··· DATASET ENTRIES ···
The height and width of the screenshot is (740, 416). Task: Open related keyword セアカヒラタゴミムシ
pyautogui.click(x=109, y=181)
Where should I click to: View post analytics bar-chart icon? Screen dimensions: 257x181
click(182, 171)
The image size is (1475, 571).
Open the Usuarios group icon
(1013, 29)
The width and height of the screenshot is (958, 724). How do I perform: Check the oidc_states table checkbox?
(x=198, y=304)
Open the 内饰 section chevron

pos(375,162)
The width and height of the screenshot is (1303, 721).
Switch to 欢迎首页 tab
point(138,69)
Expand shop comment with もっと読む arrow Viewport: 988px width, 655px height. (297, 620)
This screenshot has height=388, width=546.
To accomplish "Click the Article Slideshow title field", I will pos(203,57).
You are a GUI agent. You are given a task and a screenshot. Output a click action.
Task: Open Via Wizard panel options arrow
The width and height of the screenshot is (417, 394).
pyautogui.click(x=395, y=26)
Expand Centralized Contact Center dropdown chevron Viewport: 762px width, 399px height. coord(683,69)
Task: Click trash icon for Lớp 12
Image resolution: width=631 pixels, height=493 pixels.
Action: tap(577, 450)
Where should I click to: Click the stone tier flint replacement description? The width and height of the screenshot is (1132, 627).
···
TASK TO COMPLETE -
Could you give the rows above again, swapping every "The width and height of the screenshot is" for "The screenshot size is" and leaving everything else as it is?

EXERCISE OUTPUT -
The height and width of the screenshot is (740, 416). Task: Open related keyword セアカヒラタゴミムシ
pyautogui.click(x=109, y=181)
Where should I click to: View post analytics bar-chart icon? Screen dimensions: 257x181
click(182, 171)
The image size is (1475, 571).
Open the Usuarios group icon
(1013, 29)
The screenshot size is (958, 724). How do I perform: Check the oidc_states table checkbox?
(x=198, y=304)
Open the 内饰 section chevron

pos(375,162)
The screenshot size is (1303, 721).
Switch to 欢迎首页 tab
point(138,69)
Expand shop comment with もっと読む arrow Viewport: 988px width, 655px height. (297, 620)
This screenshot has height=388, width=546.
To accomplish "Click the Article Slideshow title field", I will pos(203,57).
You are a GUI agent. You are given a task and a screenshot. Output a click action.
Task: Open Via Wizard panel options arrow
The screenshot size is (417, 394).
pyautogui.click(x=395, y=26)
Expand Centralized Contact Center dropdown chevron Viewport: 762px width, 399px height. coord(683,69)
Task: Click trash icon for Lớp 12
Image resolution: width=631 pixels, height=493 pixels.
Action: tap(577, 450)
Where should I click to: Click the stone tier flint replacement description? The screenshot size is (1132, 627).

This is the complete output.